* [Exercise instructions]
Return exactly the lines of the entries that start at the line containing "Where should I click to: Open" and continue to the last line. Omit the pictures.

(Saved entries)
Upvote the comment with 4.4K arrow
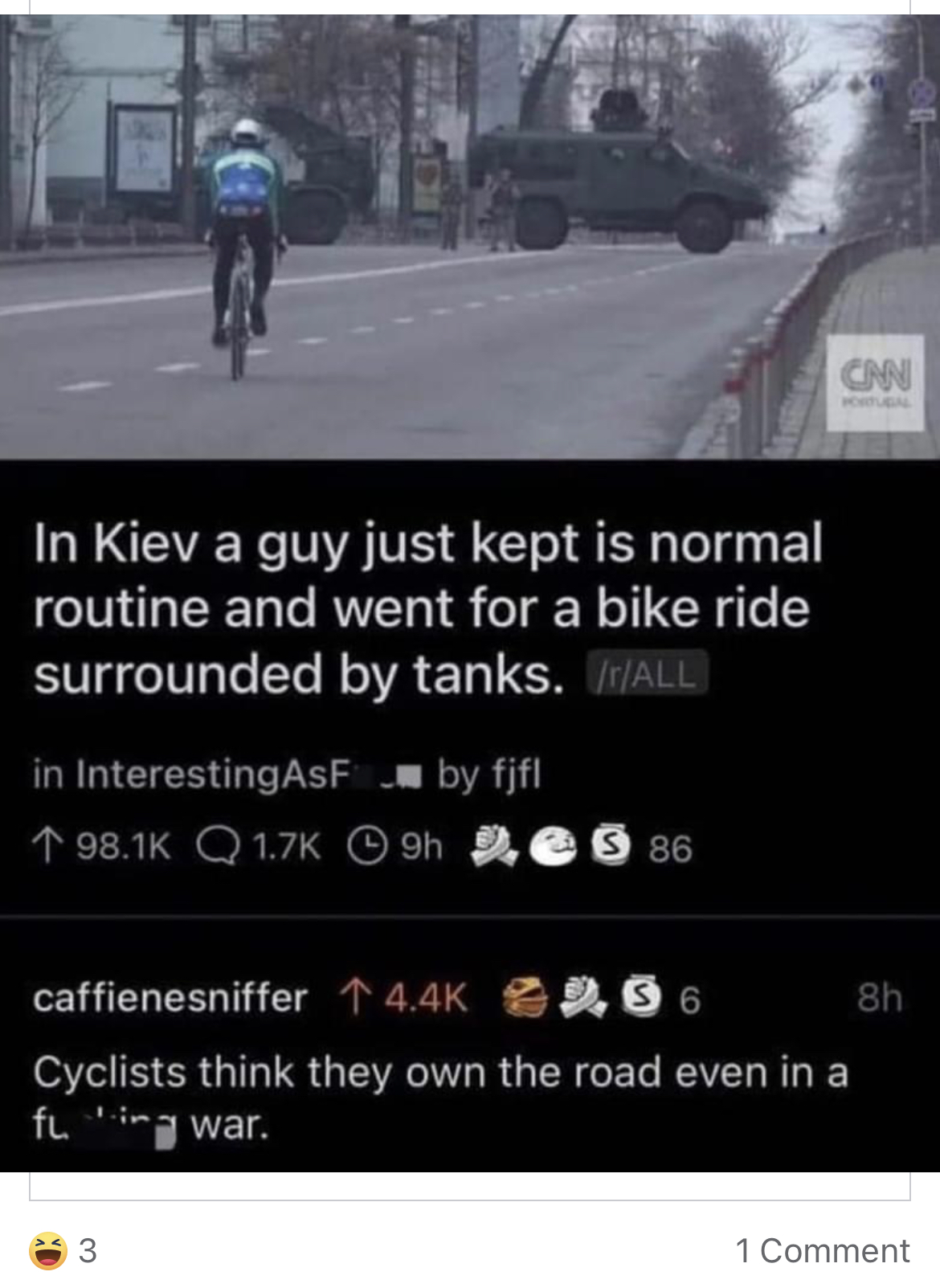coord(352,998)
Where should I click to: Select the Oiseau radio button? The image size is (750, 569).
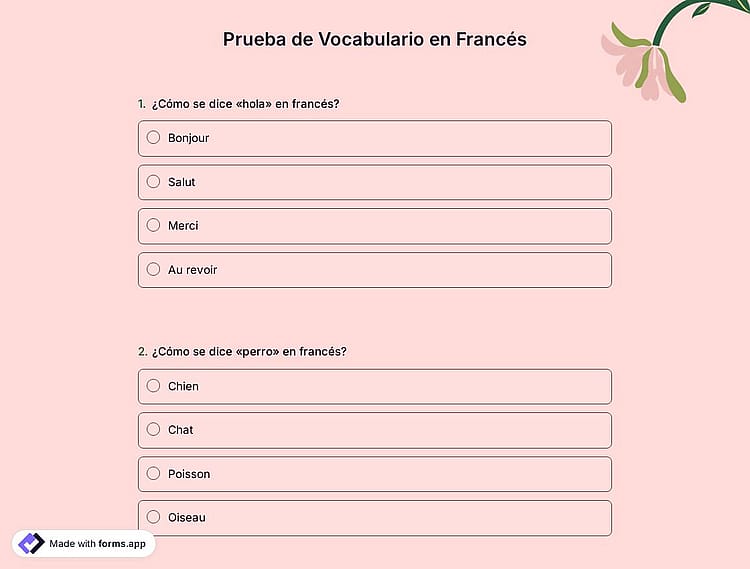click(153, 517)
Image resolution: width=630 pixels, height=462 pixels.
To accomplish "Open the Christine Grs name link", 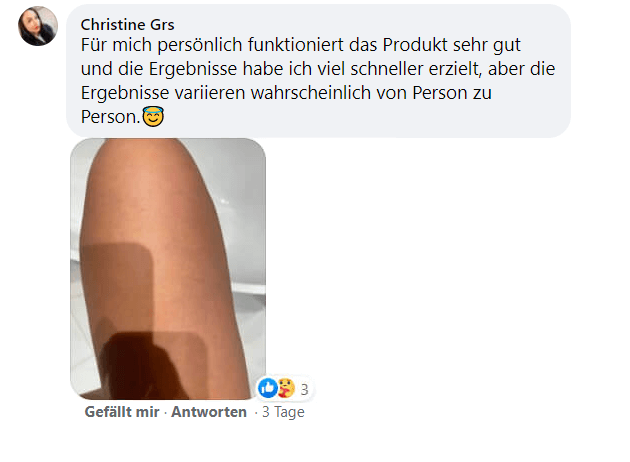I will (127, 25).
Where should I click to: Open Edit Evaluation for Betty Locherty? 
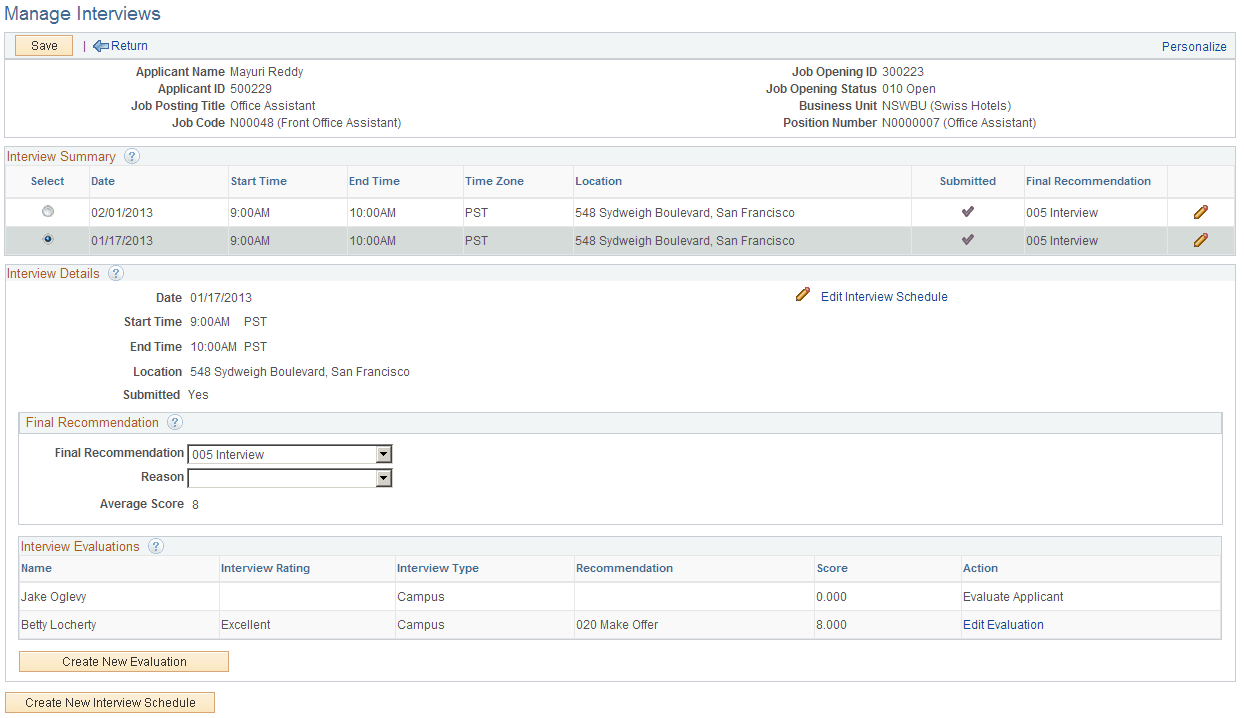[x=1003, y=624]
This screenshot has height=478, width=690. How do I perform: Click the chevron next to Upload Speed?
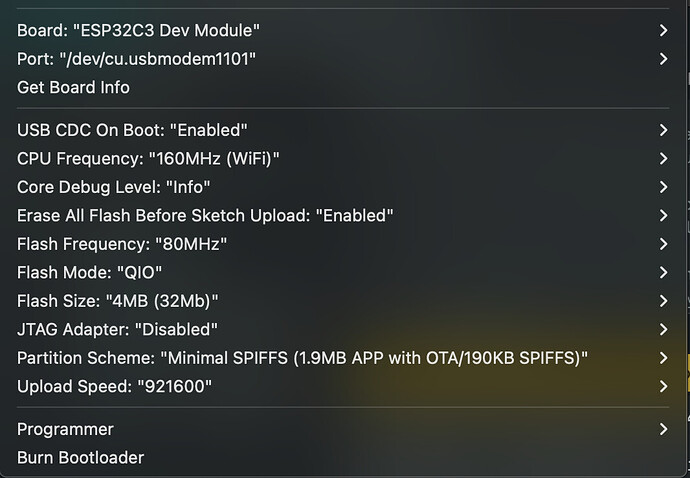pos(664,386)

* [Output for this task]
Where should I click to: Open Edit Evaluation for Betty Locherty? 
[x=1003, y=624]
This screenshot has height=478, width=690. How do I perform: Click the chevron next to Upload Speed?
pos(664,386)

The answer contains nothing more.